Айвэ надеялся, Флемет выдаст себя. Скинет маску притворщицы. Разразится злобным смехом и поведает о своих коварных планах. Нашлёт леденящие душу и кости чары паралича, атаковав первой и лишив их шанса на отступление – словом, сделает хоть что-нибудь, чтобы у него появилось оправдание выполнить своё обещание.
Но Флемет ждала с улыбкой и будто не замечала вовсе, как дрожат блики на клинках и поджатых губах Стража, белых то ли от холода, то ли от злости.
– Как я могу тебе верить? – спросил он наконец, выцедив вопрос – как вдох, сквозь зубы, сквозь спазм в горле. Хотелось закричать – на себя больше даже, чем на старуху, – но Айвэ сдержался, и голос скатился в сиплый, дрожавший так же, как его натянутый струной хребет, шёпот.

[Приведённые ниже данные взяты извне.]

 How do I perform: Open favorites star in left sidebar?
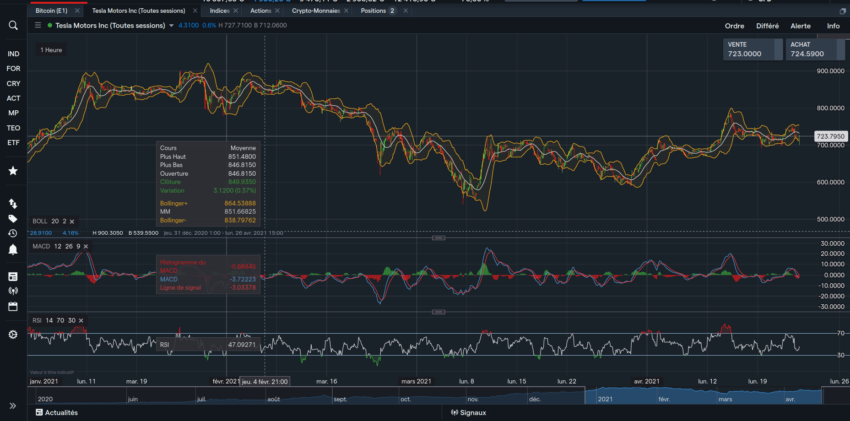13,171
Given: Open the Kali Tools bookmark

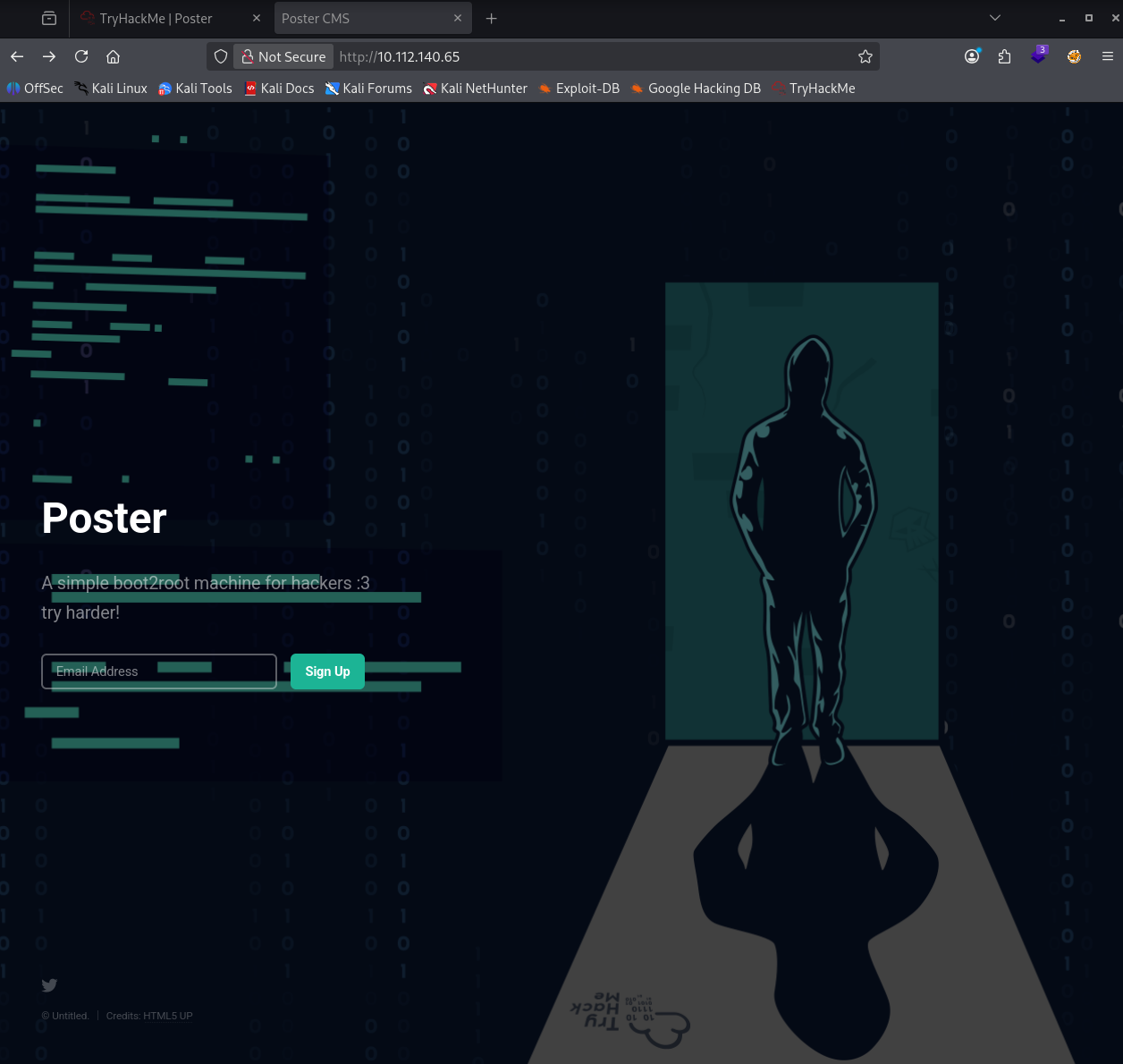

– А кому ты вообще можешь верить? Морриган? Не обманывайся, Страж. В конце концов, она моя дочь, и лжи училась тоже у меня, – хохотнула Флемет, склонила голову по-птичьи, словно приглядывалась, заклекотала неспешно. – Ты закрой глаза от скуки, разведи пошире руки. Так или иначе, будешь одурачен.
В её голосе слышалась гордость за дочь. И всё та же ломкая, как тонкий ледок на недвижной болотной воде, насмешка, которую старческий голос делал похожим на карканье.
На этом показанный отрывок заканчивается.